Larry Kudlow penned an op-ed piece that was published in today’s issue of Investor’s Business Daily. In his view, “Yellen is offering a back-to-the-‘50s approach to interest rates.” Indeed, short-term interest rates typically ranged between 1% and 2% for most of the late 1950s and early 1960s. Inflation was nearly absent in that era too, running about 1.5%. With short-term interest rates so low, it is nearly impossible to get an inverted yield curve, an event with a great track record of predicting recessions.

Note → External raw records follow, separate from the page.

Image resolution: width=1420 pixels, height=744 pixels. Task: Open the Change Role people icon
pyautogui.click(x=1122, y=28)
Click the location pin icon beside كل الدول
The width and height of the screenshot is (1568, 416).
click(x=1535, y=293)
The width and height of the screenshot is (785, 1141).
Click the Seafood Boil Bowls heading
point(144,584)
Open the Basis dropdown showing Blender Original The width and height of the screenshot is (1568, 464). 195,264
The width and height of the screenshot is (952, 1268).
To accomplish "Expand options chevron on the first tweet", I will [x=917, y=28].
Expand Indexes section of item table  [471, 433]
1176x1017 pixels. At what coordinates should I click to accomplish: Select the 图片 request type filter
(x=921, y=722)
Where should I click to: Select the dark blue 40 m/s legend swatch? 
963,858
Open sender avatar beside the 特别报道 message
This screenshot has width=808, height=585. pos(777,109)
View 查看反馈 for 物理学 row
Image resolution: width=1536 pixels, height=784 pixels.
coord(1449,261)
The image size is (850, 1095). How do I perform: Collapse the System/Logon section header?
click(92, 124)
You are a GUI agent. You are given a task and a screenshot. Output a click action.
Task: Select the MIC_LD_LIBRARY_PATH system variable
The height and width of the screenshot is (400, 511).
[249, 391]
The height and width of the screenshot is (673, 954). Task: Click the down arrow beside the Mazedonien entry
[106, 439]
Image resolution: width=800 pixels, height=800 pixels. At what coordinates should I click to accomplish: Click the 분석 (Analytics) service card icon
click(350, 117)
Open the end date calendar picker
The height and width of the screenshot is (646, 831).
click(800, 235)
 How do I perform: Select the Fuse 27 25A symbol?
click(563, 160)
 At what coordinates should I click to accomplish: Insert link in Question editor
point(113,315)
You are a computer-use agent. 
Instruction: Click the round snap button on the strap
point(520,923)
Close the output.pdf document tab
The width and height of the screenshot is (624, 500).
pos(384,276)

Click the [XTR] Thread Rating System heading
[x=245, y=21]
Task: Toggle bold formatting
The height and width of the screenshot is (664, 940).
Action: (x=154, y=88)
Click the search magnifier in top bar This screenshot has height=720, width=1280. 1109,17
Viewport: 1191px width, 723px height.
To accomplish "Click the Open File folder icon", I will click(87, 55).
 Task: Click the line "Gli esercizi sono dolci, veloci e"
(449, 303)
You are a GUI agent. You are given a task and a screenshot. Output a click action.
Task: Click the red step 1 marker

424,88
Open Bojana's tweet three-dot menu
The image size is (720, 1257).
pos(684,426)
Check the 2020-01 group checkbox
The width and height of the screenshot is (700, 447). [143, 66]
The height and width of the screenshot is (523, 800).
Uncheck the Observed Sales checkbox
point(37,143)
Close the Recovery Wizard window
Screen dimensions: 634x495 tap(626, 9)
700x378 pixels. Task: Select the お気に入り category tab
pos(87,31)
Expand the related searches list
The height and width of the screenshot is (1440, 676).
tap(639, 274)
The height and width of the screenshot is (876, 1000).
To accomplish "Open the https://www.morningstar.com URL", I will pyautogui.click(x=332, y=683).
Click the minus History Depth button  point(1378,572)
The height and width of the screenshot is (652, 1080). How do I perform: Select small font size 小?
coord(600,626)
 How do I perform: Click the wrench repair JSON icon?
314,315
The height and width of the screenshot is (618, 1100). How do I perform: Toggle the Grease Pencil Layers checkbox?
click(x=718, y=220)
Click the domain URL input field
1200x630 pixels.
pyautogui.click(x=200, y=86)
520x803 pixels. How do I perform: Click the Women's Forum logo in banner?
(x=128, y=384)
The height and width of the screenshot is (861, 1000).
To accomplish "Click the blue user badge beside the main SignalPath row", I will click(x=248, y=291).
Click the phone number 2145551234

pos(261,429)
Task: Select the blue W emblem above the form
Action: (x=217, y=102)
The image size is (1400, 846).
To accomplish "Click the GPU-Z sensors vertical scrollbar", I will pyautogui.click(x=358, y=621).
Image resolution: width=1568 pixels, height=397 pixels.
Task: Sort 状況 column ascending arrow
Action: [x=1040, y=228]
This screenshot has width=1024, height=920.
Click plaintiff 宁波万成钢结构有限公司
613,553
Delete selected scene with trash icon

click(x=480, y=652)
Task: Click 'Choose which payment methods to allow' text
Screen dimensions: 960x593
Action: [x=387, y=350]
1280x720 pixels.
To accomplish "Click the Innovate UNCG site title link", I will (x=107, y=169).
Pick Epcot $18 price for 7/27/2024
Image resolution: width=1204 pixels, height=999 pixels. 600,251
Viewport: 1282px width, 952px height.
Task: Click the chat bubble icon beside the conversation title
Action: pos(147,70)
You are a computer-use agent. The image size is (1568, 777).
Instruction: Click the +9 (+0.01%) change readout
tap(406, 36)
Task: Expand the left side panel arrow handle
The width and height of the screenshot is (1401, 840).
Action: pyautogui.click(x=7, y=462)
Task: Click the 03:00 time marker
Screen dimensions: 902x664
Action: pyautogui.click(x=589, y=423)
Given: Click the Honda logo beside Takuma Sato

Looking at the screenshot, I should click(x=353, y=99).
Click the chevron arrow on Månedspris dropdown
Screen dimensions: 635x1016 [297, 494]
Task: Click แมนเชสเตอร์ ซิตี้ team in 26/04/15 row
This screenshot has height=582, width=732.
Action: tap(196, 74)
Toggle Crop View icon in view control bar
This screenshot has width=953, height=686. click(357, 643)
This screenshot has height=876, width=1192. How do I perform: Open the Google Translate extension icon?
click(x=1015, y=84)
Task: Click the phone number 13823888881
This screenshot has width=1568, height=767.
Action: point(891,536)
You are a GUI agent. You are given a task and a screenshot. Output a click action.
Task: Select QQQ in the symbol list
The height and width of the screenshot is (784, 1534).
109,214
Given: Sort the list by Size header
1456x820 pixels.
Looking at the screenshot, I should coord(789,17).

Mr. Kudlow concluded that a policy of slow rate hikes is not a bad thing, as long as the country avoids President Eisenhower’s mistakes of trying to overtax and overregulate the economy. The mostly likely outcome in his view is, “No boom and no bust. No inflation and no recession.”

Upon reading this, I couldn’t help but do the math, and figured it had been a little more than 62 years since Eisenhower took office. If we are just now repeating a cycle that began that long ago, we are indeed talking about a long-term economic cycle. My thoughts then turned to Kondratiev Waves.

The famed researcher of long-term economic cycles is Soviet economist Nikolai Kondratiev, who first published his works in 1925. He observed that economic cycles typically last from 40 to 60 years, and these cycles now bear his name – Kondratiev Waves. The four major theories explaining these long-term economic cycles are technological innovation, demographics, speculation in finite resources, and debt deflation.

It is easy to see all four of these theories at work in the past cycle. Technological advances have been nothing short of astounding with the advent of space travel, microelectronics, and biotechnology. Demographics are playing a role with populations of developed countries leveling off and aging, while emerging nation populations are rapidly expanding. These same demographic shifts result in shifting demand for land, food, housing, energy, and basic materials. Lastly, it is hard to argue that we are not currently experiencing a heavy bout of debt deflation. Maybe Kondratiev knew a thing or two about economics.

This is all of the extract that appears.